Wednesday 1 July 2015

"Women constitute half of the talent of the planet."

A series of interviews with experienced players and experts in human resources and organizational development. Here we ask the questions to Elisabeth Kelan, Professor of Leadership at Cranfield School of Management, and a world renowned expert on gender diversity and women in the workplace. She has just published a new study “Opening the Black Box” (*), that  examines the struggle women have to get into top jobs. 

MCE : 50% of the world’s working population are female. Are we ever going to recognize that fact and realize that we are talking about half the talent of the planet?

Elisabeth Kelan  (EK) : It is surprising that is has taken organizations so long to realise that women constitute half of the talent. Many organisations not only realise that they overlooked half of the talent but also that the talent they have been grooming as future leaders is changing dramatically. With the demographic and generational changes the 'Organization Man' who prioritises work over life is no longer a model that organizations can rely on when it comes to talent. This provides a strong impetus for change. 

MCE : Your new study is titled,“ Opening the Black Box”. (*)– We have to ask the question: “is it really worth the effort; isn’t there a better, more useful, contribution that talented females can make to organizations, without hankering after being the CEO” ?

EK : The study looks at how journeys to the boardroom differ for women and men. The research was conducted by Scarlett Brown, a PhD candidate at King's College London, who is funded by the ESRC and by Sapphire Partners an executive search firm specialising in diverse talent. There is currently a lot of focus on achieving at least 25 percent women in FTSE100 board rooms following the Davies review. The Cranfield Female FTSE report shows that we are on track to hit the 25 percent target. The effect on candidates is that it raised the ambition of many women and they now aim for a board seat. While women aim for a board seat, men are more likely to aim for the chair of the board. There is still a difference in ambition and it is important that women not only get a board seat but also take leadership roles on the board. We also found that women received a lot of advice on their way to the boardroom whereas men benefitted from sponsorship - they had power brokers who put them forward for roles. Women and men network in the same ways but get different things from their network. This shows that a lot of work needs to be done to achieve gender balance on boards and beyond.  

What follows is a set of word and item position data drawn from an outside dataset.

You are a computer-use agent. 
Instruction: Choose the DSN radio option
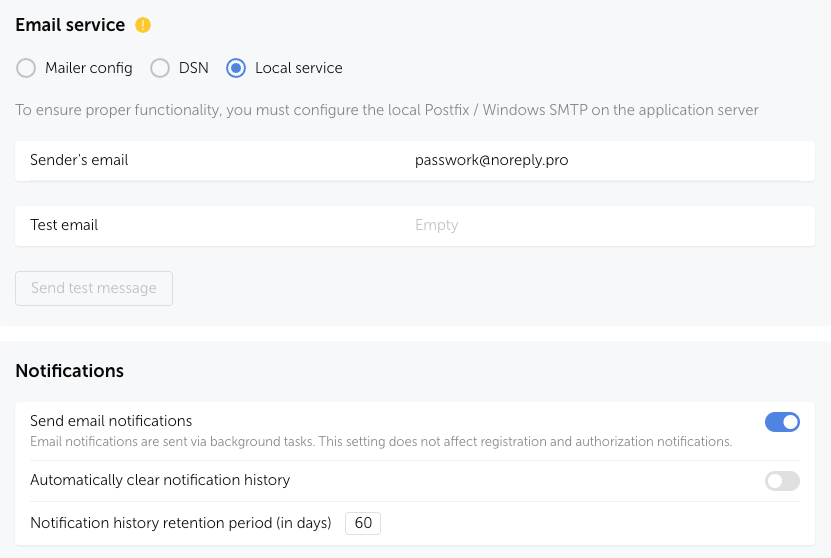click(x=159, y=68)
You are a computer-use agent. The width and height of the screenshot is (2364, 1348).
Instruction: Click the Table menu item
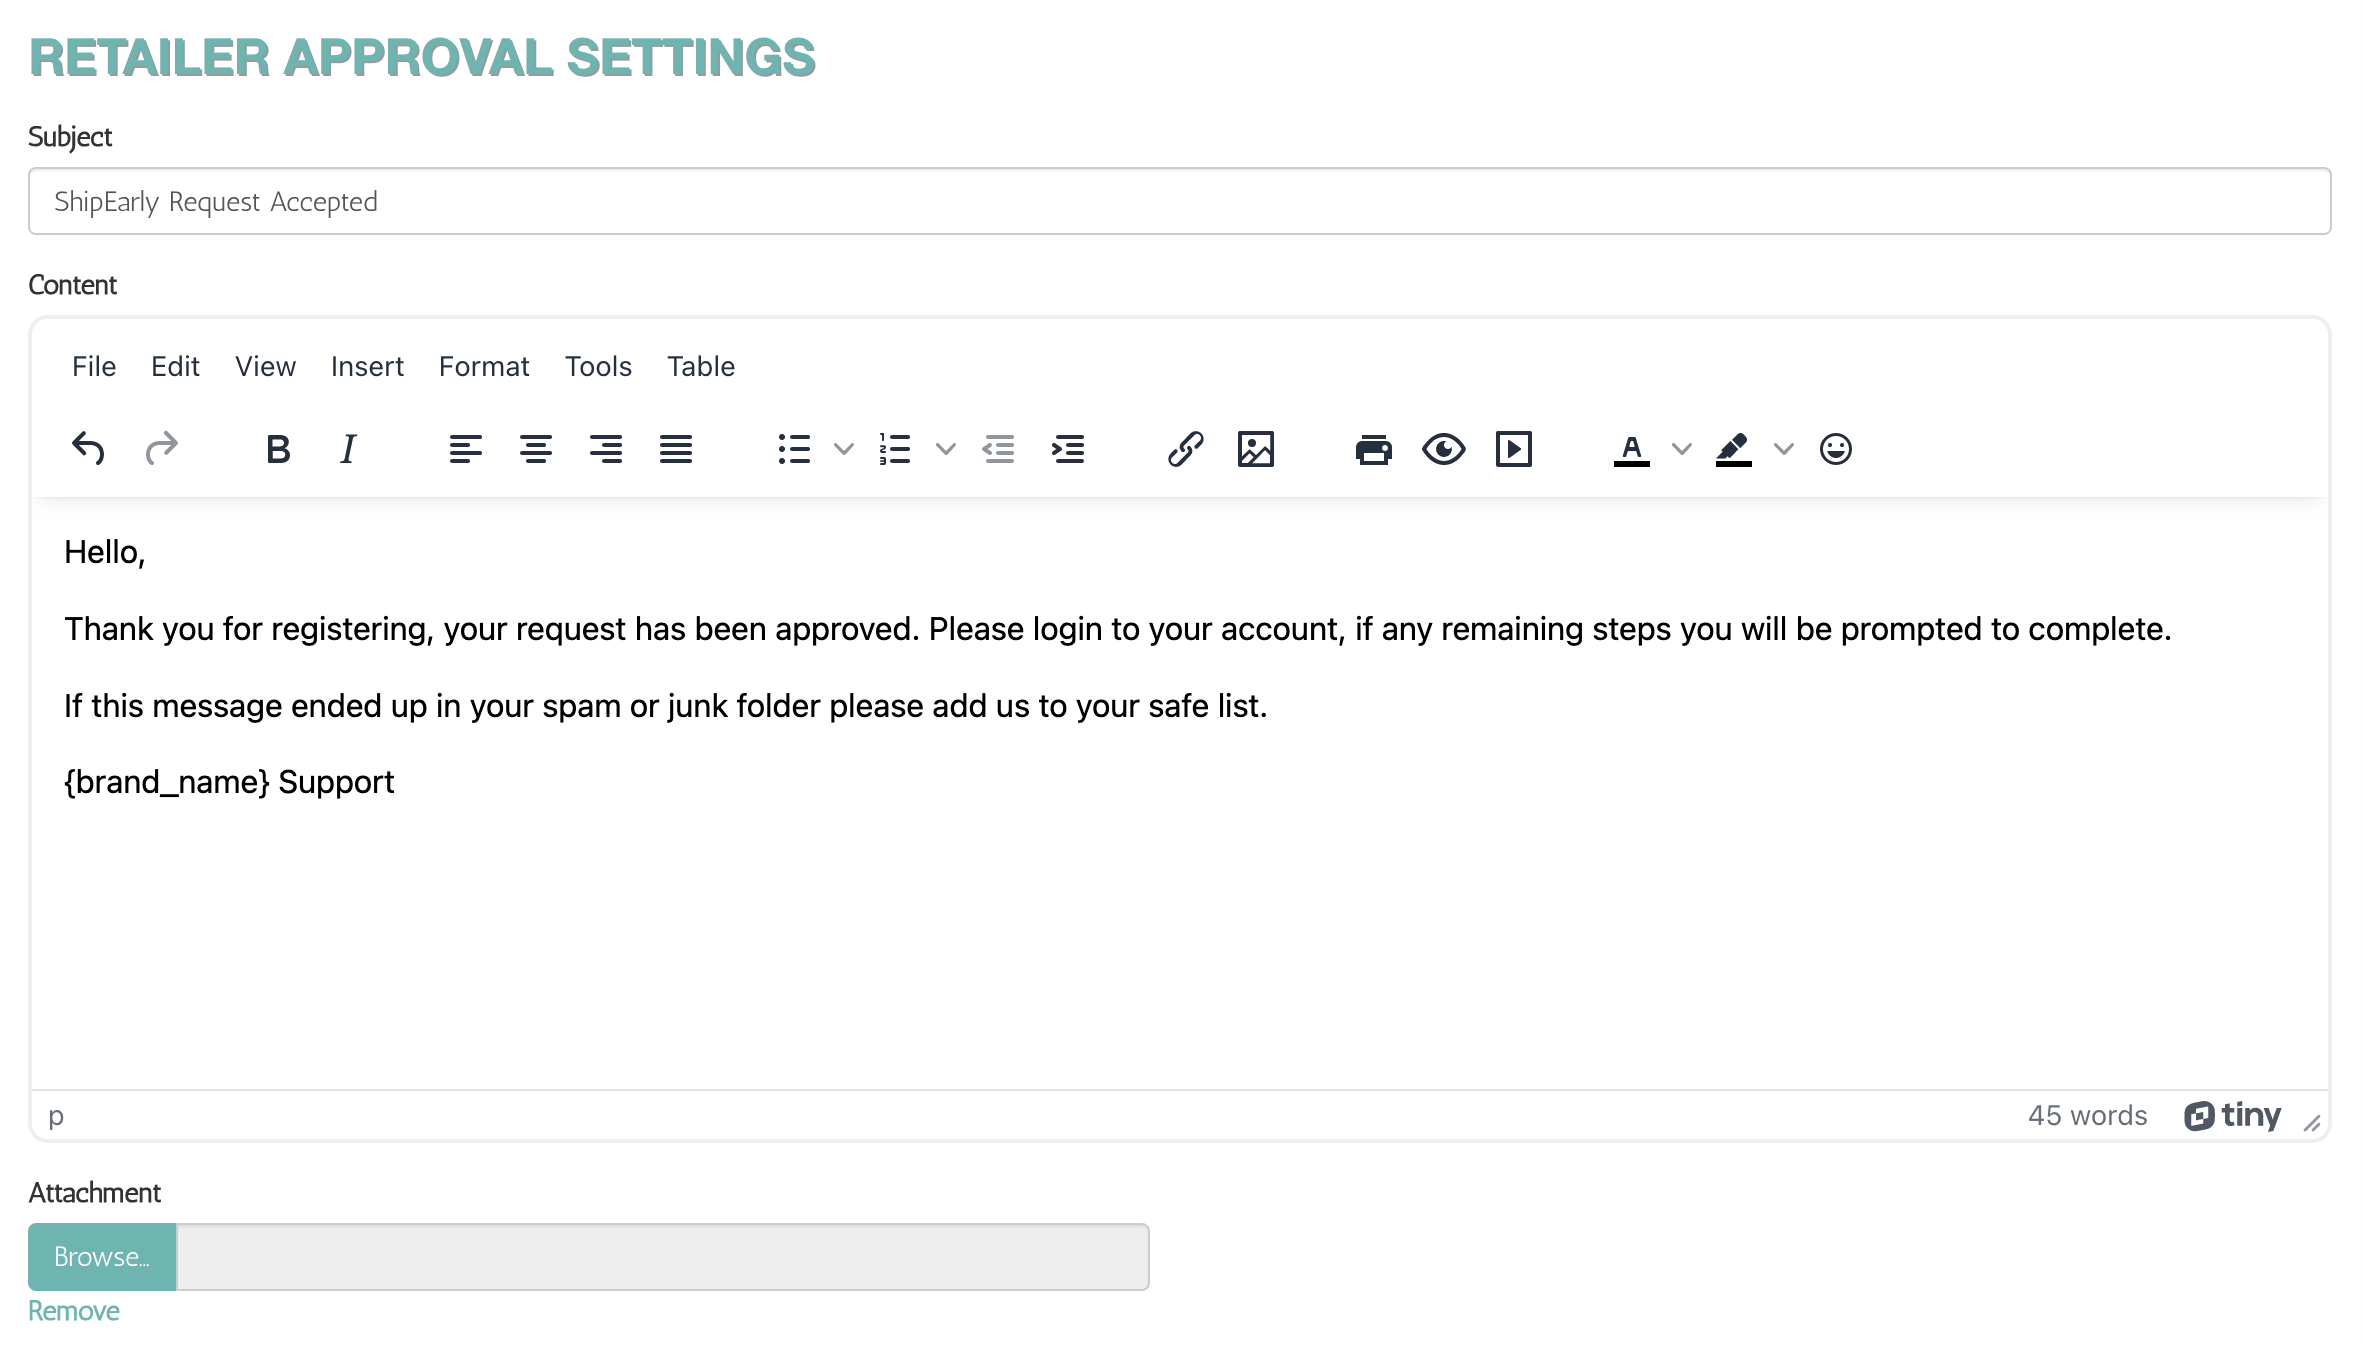pyautogui.click(x=700, y=365)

MCE :  Do you think, that women who choose a business career get a rough ride from the media and are all too easily stereotyped – any thoughts on how to avoid that?

EK : Women in the media in general get a rough ride. Women are more likely to appear as vox populi but much less likely to be featured as experts. The media thereby perpetuates gender stereotypes instead of providing an impetus for new societal possibilities. This of course affects women in business careers where the focus is often on their private life and their attire rather than their business contribution. Media organisations are waking up to this and some are changing the messages they put out. 

MCE : Do you have any female business women heroes – and why do you respect them ?

EK : We are really lucky today to have a good selection of senior women in business and beyond who are all very different. Just think of women leaders such as Angela Merkel, Ginni Rometty, Christine Lagarde, Hillary Clinton, Marissa Mayer to name but few. All of them have found ways to lead in their unique ways rather than complying with a template. I admire that.  We also should not forget that there are many men who practice leadership in such ways that allow gender equality to flourish. So rather than looking at women as leaders we also need to foster gender inclusive leadership practices in men as well as women. For instance I am currently engaged in a new research project that explores how middle managers practice inclusive leadership.